- [TEXT SEGMENT]:
□ □ □ □ □

Tuesday 23 October 2007

Bring on the dry mustard

An elderly relative of mine recently contracted a very bad cough and congested chest. I asked him what I could do to help him. His response: buy me some dry mustard so that I can make a mustard plaster.

I was a little concerned about this for a couple of reasons. Firstly, I had heard that mustard plasters, like many old wives' tales, weren't actually effective. Relying on one could forestall the use of something efficacious. Secondly, I understood that it could be dangerous to use them on children and elderly people. I checked this out on the Net, and my concerns were verified.

I raised these issues with the old gentleman, but he dismissed them out of hand. "I don't think that I need to worry about any of that," he said. "We always used them as kids and we were fine." Of course, he was a kid 80 years ago.

In other words, no debate was necessary--the matter was settled and no evidence to the contrary would affect his decision.

While this is not uncommon with older folks, it bothers me when the same stubborn and illogical resistance is displayed by younger people in, literally, life and death situations.

Yes, they're at it again! I have repeatedly expressed my mystification at so-called pro-choice people trying to muzzle one of the choices.

I have not yet seen a professed representative of the pro-choice side accuse anyone of being anti-choice because of the way they describe the process for having an abortion as an aid to women who think that they might want one. You can look at several websites, for instance, where what an abortion entails is listed, although typically with certain details omitted that could suggest that abortions carry substantial psychological or physical risks.

□ □ □ □ □

- [DATA TO EXAMINE]:

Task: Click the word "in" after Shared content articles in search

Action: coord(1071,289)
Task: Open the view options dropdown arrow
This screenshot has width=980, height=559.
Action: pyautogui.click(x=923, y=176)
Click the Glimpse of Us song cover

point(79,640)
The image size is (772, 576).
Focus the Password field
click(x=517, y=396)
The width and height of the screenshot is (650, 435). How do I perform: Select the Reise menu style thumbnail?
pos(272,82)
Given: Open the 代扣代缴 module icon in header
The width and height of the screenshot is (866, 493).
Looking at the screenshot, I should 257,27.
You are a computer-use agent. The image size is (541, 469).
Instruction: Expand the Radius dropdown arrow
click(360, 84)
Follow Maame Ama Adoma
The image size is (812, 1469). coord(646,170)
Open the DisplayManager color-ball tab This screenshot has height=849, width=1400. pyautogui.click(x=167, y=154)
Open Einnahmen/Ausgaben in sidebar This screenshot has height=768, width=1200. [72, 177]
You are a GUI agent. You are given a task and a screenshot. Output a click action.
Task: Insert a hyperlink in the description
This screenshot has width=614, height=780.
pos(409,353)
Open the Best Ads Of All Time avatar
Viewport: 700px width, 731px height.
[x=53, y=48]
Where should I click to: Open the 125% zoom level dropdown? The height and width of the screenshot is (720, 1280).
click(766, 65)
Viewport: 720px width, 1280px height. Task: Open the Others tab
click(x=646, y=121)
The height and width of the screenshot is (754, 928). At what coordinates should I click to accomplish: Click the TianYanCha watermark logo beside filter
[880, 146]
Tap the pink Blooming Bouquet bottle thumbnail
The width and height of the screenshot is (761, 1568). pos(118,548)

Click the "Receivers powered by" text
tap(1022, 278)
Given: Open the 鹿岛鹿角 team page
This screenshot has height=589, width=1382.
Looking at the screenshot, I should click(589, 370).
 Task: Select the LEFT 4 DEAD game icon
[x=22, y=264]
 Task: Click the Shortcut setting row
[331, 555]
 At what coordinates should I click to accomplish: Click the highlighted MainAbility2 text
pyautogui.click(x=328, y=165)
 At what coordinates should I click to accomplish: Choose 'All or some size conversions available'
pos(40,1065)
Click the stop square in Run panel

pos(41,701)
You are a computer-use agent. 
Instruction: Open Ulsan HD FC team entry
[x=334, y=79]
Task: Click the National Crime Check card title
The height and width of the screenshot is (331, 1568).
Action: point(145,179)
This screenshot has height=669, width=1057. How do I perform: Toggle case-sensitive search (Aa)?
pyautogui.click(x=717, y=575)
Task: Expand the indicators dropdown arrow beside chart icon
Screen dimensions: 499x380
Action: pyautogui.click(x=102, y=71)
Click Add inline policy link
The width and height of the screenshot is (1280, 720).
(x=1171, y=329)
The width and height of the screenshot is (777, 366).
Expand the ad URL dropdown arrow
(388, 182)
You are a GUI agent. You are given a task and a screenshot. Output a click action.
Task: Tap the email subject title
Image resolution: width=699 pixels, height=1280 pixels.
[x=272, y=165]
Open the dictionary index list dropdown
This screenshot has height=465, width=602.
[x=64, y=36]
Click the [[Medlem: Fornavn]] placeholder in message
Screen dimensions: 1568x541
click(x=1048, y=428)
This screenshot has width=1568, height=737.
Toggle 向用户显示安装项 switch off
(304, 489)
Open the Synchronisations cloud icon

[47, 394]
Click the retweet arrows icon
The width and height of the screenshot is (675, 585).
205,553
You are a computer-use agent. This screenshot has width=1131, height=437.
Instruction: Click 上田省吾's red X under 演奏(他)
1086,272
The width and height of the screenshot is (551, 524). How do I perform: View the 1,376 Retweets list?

□ □ □ □ □

- [ACTIVITY]:
Decide whether each statement below agrees with the mustard plaster post above. Answer yes or no for each, and quote the words of the post that decide it.
(a) The relative asked for dry mustard so he could make a mustard plaster.
(b) When the writer checked on the Net, the concerns turned out to be unfounded.
(c) The relative dismissed the writer's concerns.

- [ANSWER TO THE PROBLEM]:
(a) Yes: "buy me some dry mustard so that I can make a mustard plaster."
(b) No: "I checked this out on the Net, and my concerns were verified."
(c) Yes: "he dismissed them out of hand."